JOBS:
• a. In the passage on electro-assisted hydrogel printing, which polysaccharides were used as model systems?
• b. From the passage on electro-assisted hydrogel printing, reproduce word for word the part between "Mechanism and setup" and "identified and exploited.", inclusive.

PROVIDED PASSAGE:
-- START --

Confining the electrochemical reaction volume to within small droplets may provide a convenient method to pattern the hydrogels into useful designs or integrate them directly on devices. Meniscus-confined 3D electrodeposition was proposed in 201036 as a method to control electrochemical reactions with good spatial resolution. The system was miniaturised using microelectrodes and a microreservoir adapted from a scanning electrochemical cell microscopy (SECCM) system37,38. Regarding hydrogel electrodeposition with spatial control, alginate and alginate/gelatine hydrogels have been patterned using a custom 3D printer configuration employing 2-electrodes39,40. While two electrodes are sufficient to trigger electrochemical reactions (e.g., electrolysis), selecting which reactions occur and controlling their rate is challenging because electrode potentials are uncertain. When producing biomaterials such as hydrogels, poor control over gelation reactions may have implications on the biodegradation, mechanical, electrical or biochemical properties of the material.

In this work, we describe the electrochemical formation of hydrogels confined in water droplets. Unlike previous approaches that rely on 2-electrodes39,40, a crucial innovation is the introduction of potentiostatic control via 3-electrodes configuration. This enables gelation reactions to proceed at well-defined potentials and enables the formation of diverse hydrogel systems based on covalent or ionic crosslinking. As model systems, we used the polysaccharides chitosan and alginate. We further demonstrate polymerisation of a hybrid system where the conductive polymer PEDOT is polymerised alongside alginate. To demonstrate spatial control, we patterned shapes in 2D. We constructed a simple setup by linking a commercial 3D printer with a potentiostat. This was done by modification of standard printing nozzles to incorporate a (Ag/AgCl) pseudoreference electrode. Our electro-assisted printing approach may facilitate the integration of hydrogels in bioelectronic devices, such as electrode arrays or drug delivery systems with active coatings.

Results

Mechanism and setup for electro-assisted printing

A 2-electrodes configuration offers a simple way of catalysing chemical reactions driven by local pH changes (Supplementary Fig. 1). Water hydrolysis causes depletion or increase of protons (H+) close to the cathode or anode respectively31,32,41. Although hydrogels can be produced in this way, the disadvantage of using 2-electrodes configuration is the poor kinetic control over electrochemical reactions. In 2-electrodes configuration, it is possible to apply constant current but the resulting electric potential will vary indiscriminately. An alternative is to introduce a third electrode and operate the system under potentiostat/galvanostatic control. Under these circumstances, the Nernst equation42 and electrochemical kinetics43,44 concepts are valid. Electrochemical reactions at the WE can then be easily identified and exploited.

-- END --

RECORDED INFORMATION:
-- START --

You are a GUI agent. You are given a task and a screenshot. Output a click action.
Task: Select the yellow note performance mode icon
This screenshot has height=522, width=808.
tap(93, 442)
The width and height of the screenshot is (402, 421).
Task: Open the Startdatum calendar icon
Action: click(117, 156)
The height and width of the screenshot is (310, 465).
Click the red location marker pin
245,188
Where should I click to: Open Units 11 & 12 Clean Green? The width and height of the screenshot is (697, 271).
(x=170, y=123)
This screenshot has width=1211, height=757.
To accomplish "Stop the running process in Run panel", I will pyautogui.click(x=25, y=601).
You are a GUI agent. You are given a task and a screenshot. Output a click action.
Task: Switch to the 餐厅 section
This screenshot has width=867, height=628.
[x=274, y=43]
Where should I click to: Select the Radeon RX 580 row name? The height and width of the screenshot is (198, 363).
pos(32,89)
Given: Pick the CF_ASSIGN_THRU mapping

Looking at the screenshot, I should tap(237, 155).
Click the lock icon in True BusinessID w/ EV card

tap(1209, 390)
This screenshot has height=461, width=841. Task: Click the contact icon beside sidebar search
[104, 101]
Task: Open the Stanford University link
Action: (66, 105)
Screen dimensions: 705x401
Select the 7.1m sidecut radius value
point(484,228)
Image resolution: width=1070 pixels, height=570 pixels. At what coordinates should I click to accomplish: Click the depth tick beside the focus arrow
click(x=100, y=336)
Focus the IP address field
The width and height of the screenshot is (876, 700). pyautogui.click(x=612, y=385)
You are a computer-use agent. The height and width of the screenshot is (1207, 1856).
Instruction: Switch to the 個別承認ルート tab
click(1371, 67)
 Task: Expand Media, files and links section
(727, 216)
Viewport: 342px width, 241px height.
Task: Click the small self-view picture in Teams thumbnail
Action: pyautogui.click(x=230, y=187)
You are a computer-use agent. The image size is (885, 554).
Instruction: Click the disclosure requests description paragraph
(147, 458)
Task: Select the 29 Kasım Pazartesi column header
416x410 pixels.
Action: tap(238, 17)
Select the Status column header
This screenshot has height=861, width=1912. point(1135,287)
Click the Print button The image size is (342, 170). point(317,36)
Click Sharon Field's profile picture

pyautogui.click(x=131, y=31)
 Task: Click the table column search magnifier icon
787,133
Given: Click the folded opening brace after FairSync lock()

-- END --

SOLUTIONS BELOW:
• a. Chitosan and alginate.

• b.
Mechanism and setup for electro-assisted printing

A 2-electrodes configuration offers a simple way of catalysing chemical reactions driven by local pH changes (Supplementary Fig. 1). Water hydrolysis causes depletion or increase of protons (H+) close to the cathode or anode respectively31,32,41. Although hydrogels can be produced in this way, the disadvantage of using 2-electrodes configuration is the poor kinetic control over electrochemical reactions. In 2-electrodes configuration, it is possible to apply constant current but the resulting electric potential will vary indiscriminately. An alternative is to introduce a third electrode and operate the system under potentiostat/galvanostatic control. Under these circumstances, the Nernst equation42 and electrochemical kinetics43,44 concepts are valid. Electrochemical reactions at the WE can then be easily identified and exploited.